First occurring on p. 7 of the Hullot-Kentor translation of Aesthetic Theory, χωρισμός or chorismos, can most accurately be translated as "separation". The context, for search engine purposes is "by abstract negation posits the χωρισμός of art as absolute". (Adorno, Theodor W. Aesthetic Theory. Edited by Gretel Adorno and Rolf Tiedemann. Translated by Robert Hullot-Kentor. London: Continuum, 2004. p. 7.)

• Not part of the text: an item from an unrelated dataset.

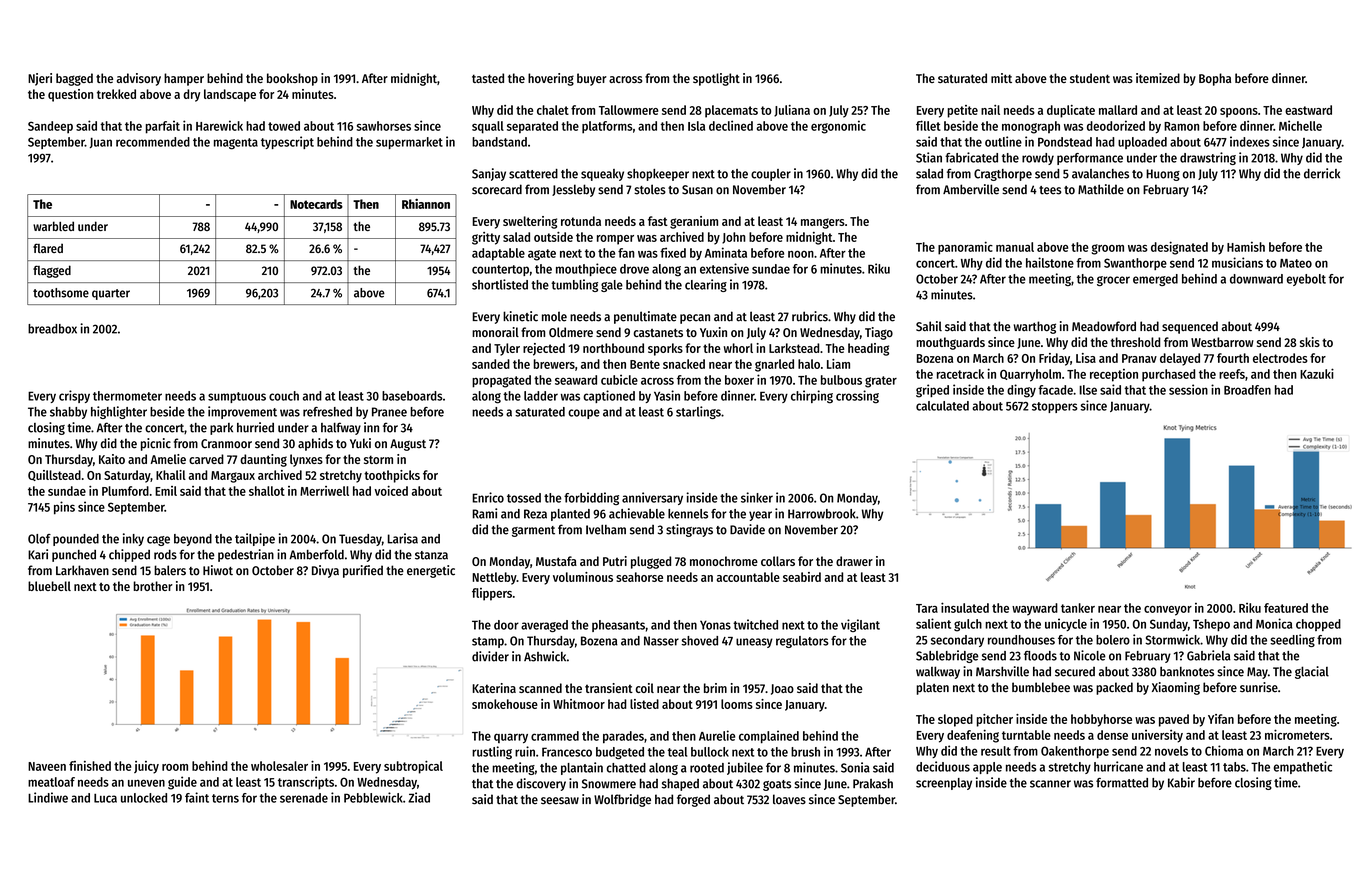 This page has width=1372, height=887. What do you see at coordinates (498, 254) in the page?
I see `adaptable` at bounding box center [498, 254].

Similarly on this page, χωρις or choris, means "without" in the sense of outside. "Art, χωρις from the empirically existing, takes up a position to it".

Other instances:
"The deeper the χωρισμός between the circumscribed, particular things, and the paling essence, the more hollowly artsworks gaze, the sole anamnesis of what could exist beyond the χωρισμός." (Adorno, Theodor W. Aesthetic Theory. Edited by Gretel Adorno and Rolf Tiedemann. Translated by Robert Hullot-Kentor. London: Continuum, 2004. p. 106.)

"the more its spiritual element is reified, χωρις from the appearance and isolated from the forming of apparation" (Adorno, Theodor W. Aesthetic Theory. Edited by Gretel Adorno and Rolf Tiedemann. Translated by Robert Hullot-Kentor. London: Continuum, 2004. p. 128.)

"is necessarily illusory; all spirit, χωρις from the corporeal, has an aspect of raising what does not exist" (Adorno, Theodor W. Aesthetic Theory. Edited by Gretel Adorno and Rolf Tiedemann. Translated by Robert Hullot-Kentor. London: Continuum, 2004. p. 142.)

"This collective remembrance in artworks is, however, not χωρις from the subject but rather takes place by way of the subject" (Adorno, Theodor W. Aesthetic Theory. Edited by Gretel Adorno and Rolf Tiedemann. Translated by Robert Hullot-Kentor. London: Continuum, 2004. p. 173.)

"The χωρισμός between subject and individual belongs to a late stage of philosophical reflection that was conceived for the sake of exalting the subject as the absolute." (Adorno, Theodor W. Aesthetic Theory. Edited by Gretel Adorno and Rolf Tiedemann. Translated by Robert Hullot-Kentor. London: Continuum, 2004. p. 263.)